The media has so much power over the thoughts of young girls that they decide to kill themselves because they feel they are inferior to the models they see on television.  At the end of the poem, Piercy mentions that the girl commits suicide and the only time she feels good about herself is when she is in the casket with the undertaker’s makeup on. At the end of the poem Piercy says “to every woman a happy ending.” (Piercy) which just proves that the only way that the girl was going to be happy was if others thought she was beautiful. The people around the girl put her down her entire life for not being pretty enough, but when she was dead they all said “Doesn’t she look pretty?” (Piercy) If only looks weren’t as important in society then maybe the girl would not have killed herself. If it didn’t matter what society viewed as attractive, then the girl would not have viewed her looks as important as she did. 

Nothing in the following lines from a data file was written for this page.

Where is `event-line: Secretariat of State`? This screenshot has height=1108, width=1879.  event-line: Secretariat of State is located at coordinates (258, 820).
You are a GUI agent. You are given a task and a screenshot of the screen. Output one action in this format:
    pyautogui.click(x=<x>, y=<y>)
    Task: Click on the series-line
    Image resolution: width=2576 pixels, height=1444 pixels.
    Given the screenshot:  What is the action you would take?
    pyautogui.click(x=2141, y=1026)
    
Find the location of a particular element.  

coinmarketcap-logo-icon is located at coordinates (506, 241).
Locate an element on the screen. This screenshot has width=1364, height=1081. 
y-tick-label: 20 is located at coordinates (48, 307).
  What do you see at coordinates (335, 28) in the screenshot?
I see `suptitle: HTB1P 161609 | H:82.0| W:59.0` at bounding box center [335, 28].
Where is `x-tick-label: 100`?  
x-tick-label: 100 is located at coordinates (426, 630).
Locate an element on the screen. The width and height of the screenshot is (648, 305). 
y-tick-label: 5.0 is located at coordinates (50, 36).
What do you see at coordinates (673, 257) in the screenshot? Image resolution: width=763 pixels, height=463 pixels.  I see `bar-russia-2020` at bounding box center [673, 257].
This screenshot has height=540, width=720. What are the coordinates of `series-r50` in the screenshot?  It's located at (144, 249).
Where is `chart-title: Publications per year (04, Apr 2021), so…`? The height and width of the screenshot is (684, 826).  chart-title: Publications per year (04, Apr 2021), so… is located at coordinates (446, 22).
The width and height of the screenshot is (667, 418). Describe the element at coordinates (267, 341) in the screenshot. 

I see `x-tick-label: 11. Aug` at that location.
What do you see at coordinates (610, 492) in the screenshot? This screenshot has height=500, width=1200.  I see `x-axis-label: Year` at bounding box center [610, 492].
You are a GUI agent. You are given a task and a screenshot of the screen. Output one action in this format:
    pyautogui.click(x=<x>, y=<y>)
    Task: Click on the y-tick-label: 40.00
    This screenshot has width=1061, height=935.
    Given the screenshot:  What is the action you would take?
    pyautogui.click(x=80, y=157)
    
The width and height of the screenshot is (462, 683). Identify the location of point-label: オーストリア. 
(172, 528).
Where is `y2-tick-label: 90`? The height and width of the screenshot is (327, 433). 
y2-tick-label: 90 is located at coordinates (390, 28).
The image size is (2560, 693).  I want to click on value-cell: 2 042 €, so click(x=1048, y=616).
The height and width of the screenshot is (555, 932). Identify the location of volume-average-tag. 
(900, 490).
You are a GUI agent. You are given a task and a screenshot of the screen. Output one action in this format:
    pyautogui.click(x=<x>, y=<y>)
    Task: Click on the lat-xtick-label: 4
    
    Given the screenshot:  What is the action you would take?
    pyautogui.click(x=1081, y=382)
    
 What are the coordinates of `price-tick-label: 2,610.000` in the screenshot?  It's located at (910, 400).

The media and the beauty industry has changed viewer’s perceptions of what is important for the worst. When these ads and commercials are viewed over and over again, they slowly change the viewer’s ideas of what is important and as a result now view beauty as the most important aspect of life for a woman. Piercy’s “Barbie Doll” is the perfect example of how many people view beauty as the most important aspect of life. The girl in the poem did not feel beautiful and therefore did not feel as though she was good enough to live so she killed herself. The girl in the poem was intelligent and healthy, which should have been enough, but no, people put her down because she didn’t have the body of a model. Recently there has been a push in the beauty industry to use “real women” in their ads as opposed to using size zero models. This push was stopped quickly by many companies in the beauty industry because they claimed that using any models except the size zero models effected sales for the worst. One company, Aerie, however has stuck with the “real women” campaign and their sales have been booming. Aerie has been using real, photocopied women in their underwear ads and it has sent sales through the roof. Maybe this is the push the beauty industry needs to stop setting the standards for women so high.